== Records ==

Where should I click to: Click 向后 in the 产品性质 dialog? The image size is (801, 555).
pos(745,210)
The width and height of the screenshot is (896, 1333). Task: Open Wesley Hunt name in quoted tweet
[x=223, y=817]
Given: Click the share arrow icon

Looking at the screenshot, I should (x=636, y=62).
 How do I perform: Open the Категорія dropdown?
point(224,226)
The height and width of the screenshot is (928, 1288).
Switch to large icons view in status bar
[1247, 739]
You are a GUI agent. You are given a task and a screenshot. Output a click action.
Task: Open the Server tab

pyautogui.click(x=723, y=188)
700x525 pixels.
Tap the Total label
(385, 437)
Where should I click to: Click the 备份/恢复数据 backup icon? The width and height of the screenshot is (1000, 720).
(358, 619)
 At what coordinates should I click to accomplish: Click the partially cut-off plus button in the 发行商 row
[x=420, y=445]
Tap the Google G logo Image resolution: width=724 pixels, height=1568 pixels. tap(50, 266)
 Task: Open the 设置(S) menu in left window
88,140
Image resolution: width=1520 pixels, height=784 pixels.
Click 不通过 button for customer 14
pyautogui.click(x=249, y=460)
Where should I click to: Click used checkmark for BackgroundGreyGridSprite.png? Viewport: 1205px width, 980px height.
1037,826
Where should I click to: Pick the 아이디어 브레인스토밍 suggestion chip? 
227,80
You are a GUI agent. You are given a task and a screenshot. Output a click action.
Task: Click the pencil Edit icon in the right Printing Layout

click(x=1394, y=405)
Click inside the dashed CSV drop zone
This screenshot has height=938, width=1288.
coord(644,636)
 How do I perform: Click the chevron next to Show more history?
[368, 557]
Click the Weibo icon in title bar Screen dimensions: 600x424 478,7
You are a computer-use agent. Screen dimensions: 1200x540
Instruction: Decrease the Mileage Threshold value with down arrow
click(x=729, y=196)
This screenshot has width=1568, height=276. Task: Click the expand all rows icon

== Assignment ==
All of the entries above should be transcribed exactly, line for line.

== Problem solution ==
Where should I click to: Click 向后 in the 产品性质 dialog? The image size is (801, 555).
pos(745,210)
The width and height of the screenshot is (896, 1333). Task: Open Wesley Hunt name in quoted tweet
[x=223, y=817]
Given: Click the share arrow icon

Looking at the screenshot, I should (x=636, y=62).
 How do I perform: Open the Категорія dropdown?
point(224,226)
The height and width of the screenshot is (928, 1288).
Switch to large icons view in status bar
[1247, 739]
You are a GUI agent. You are given a task and a screenshot. Output a click action.
Task: Open the Server tab

pyautogui.click(x=723, y=188)
700x525 pixels.
Tap the Total label
(385, 437)
Where should I click to: Click the 备份/恢复数据 backup icon? The width and height of the screenshot is (1000, 720).
(358, 619)
 At what coordinates should I click to accomplish: Click the partially cut-off plus button in the 发行商 row
[x=420, y=445]
Tap the Google G logo Image resolution: width=724 pixels, height=1568 pixels. tap(50, 266)
 Task: Open the 设置(S) menu in left window
88,140
Image resolution: width=1520 pixels, height=784 pixels.
Click 不通过 button for customer 14
pyautogui.click(x=249, y=460)
Where should I click to: Click used checkmark for BackgroundGreyGridSprite.png? Viewport: 1205px width, 980px height.
1037,826
Where should I click to: Pick the 아이디어 브레인스토밍 suggestion chip? 
227,80
You are a GUI agent. You are given a task and a screenshot. Output a click action.
Task: Click the pencil Edit icon in the right Printing Layout

click(x=1394, y=405)
Click inside the dashed CSV drop zone
This screenshot has height=938, width=1288.
coord(644,636)
 How do I perform: Click the chevron next to Show more history?
[368, 557]
Click the Weibo icon in title bar Screen dimensions: 600x424 478,7
You are a computer-use agent. Screen dimensions: 1200x540
Instruction: Decrease the Mileage Threshold value with down arrow
click(x=729, y=196)
This screenshot has width=1568, height=276. Task: Click the expand all rows icon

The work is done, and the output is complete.